Monday, August 29, 2011

Disappearing into the Background

It was dark and still outside- the wee hours of a late summer night. A man limped through a long outdoor hallway lined with construction tarp and concrete into a brightly lit room. It was large room and had many chair and several people- he chose one in the very back where no one would pay much attention to him. Nobody saw him, or rather, nobody paid attention to him. Scruffy, muddy, and quiet, he hid in a chair that could not be seen by the triage desk. The people sitting around him paid him no mind. They were too worried about getting into our busy emergency room, never mind the bundle over there in the corner. A storm was coming, you see, and everyone wanted to avoid going outside.

The last time I saw this man- his pseudo-scholarly build, straight nose, glasses, beard, balding head, khaki shorts and polo-style shirt- he was covered in feces in critical care. The last time I saw him before that, he was stealing my things. Mr. Poopy was the stuff of legend in my mind. I felt guilty, but I disliked him on a personal level.
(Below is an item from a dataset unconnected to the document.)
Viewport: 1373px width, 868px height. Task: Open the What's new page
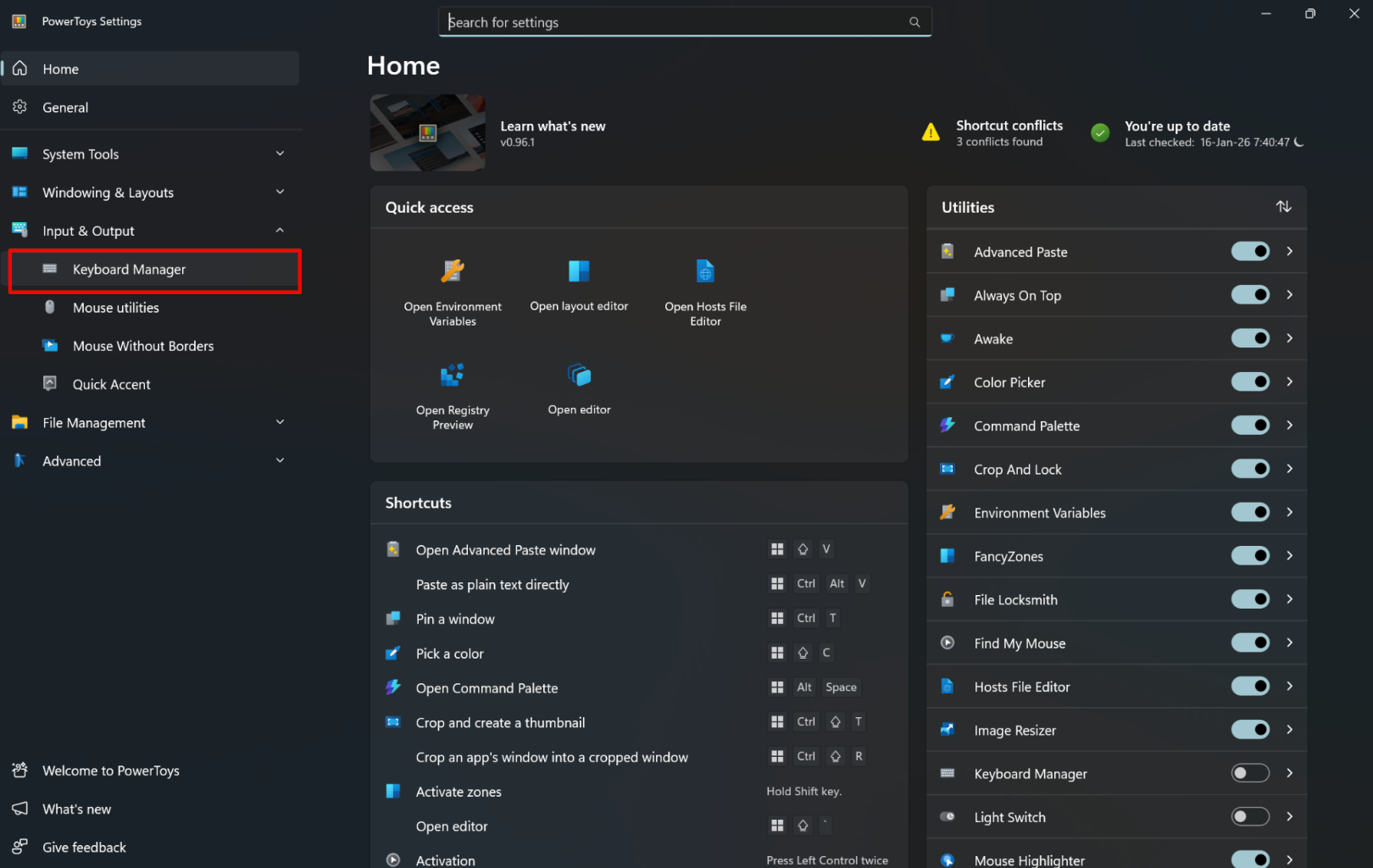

I recoil at the thought that he had touched my life by touching my things. He was an unwelcome and dangerous intruder once to my polite academic community at a prestigious research institution and given me nightmares (before I became the tough old cat I am now from working in the ER). He was a homeless man in academic garb, a total counterfeit, opportunist and leech of the system. My co-workers know him on first-name basis because he had been there so many times. My tech hated him- called him the scum of the earth... yet, my tech died, and this cucaracha continued to live. I am ashamed to admit thinking these unbecoming thoughts last week in critical care, but I won't lie- I didn't have even a single reason to like the guy.

No one paid attention to Mr. Poopy (Tales of an Emergency Tech: Coming Back Full Circle) as he sat down in that chair, huddled down in the middle of the night. Maybe he felt pain- he had an extensive cardiac history... More likely, he might have just wanted to take refuge in a place he had been hundreds of times, away from the churning winds and penetrating wet. He curled up and closed his eyes, as he was apt to do. He was a very quiet man- shy, and addled in some ways. He couldn't answer questions quite the way you wanted him to. In any event, he probably went to sleep. It was going to be a long wait.
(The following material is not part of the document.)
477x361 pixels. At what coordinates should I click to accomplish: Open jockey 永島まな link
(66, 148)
It was mid-morning before someone realized that he died in that chair in the corner. He was already blue- had probably been so for about 10 hours. And nobody noticed... not the triage nurses, not the visitors to the ER, not the security officers... Who would have thunk?? His body was taken to a private room for a last chance revival- but I'm sure it didn't last long.
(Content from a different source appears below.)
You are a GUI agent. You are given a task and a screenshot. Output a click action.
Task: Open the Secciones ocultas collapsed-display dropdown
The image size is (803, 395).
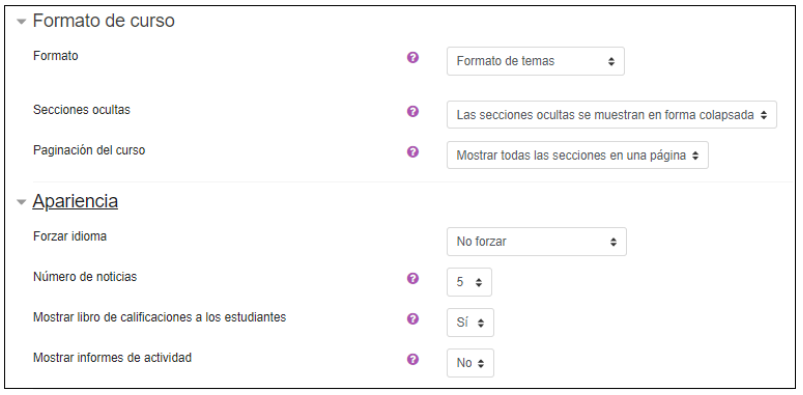611,115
Suddenly, a name, a face, a smell we've known hundreds of times, permanently seared into our memories- was gone. He was swiftly wiped from the face of the earth with no further questions nor inquiries. There was a general feeling, more of relief than sadness- the expensive interventions and work-ups he received gratis wouldn't happen anymore, we were minus 200 visits/year on our census, and the city was minus a limping, quiet, and creepy old homeless man. Just like that, he became a memory, if anybody else remembers, that is. How terrible and profoundly sad it is to die like that.
Rest in peace, Mr. Poopy. I hope wherever you are now is better than where you were.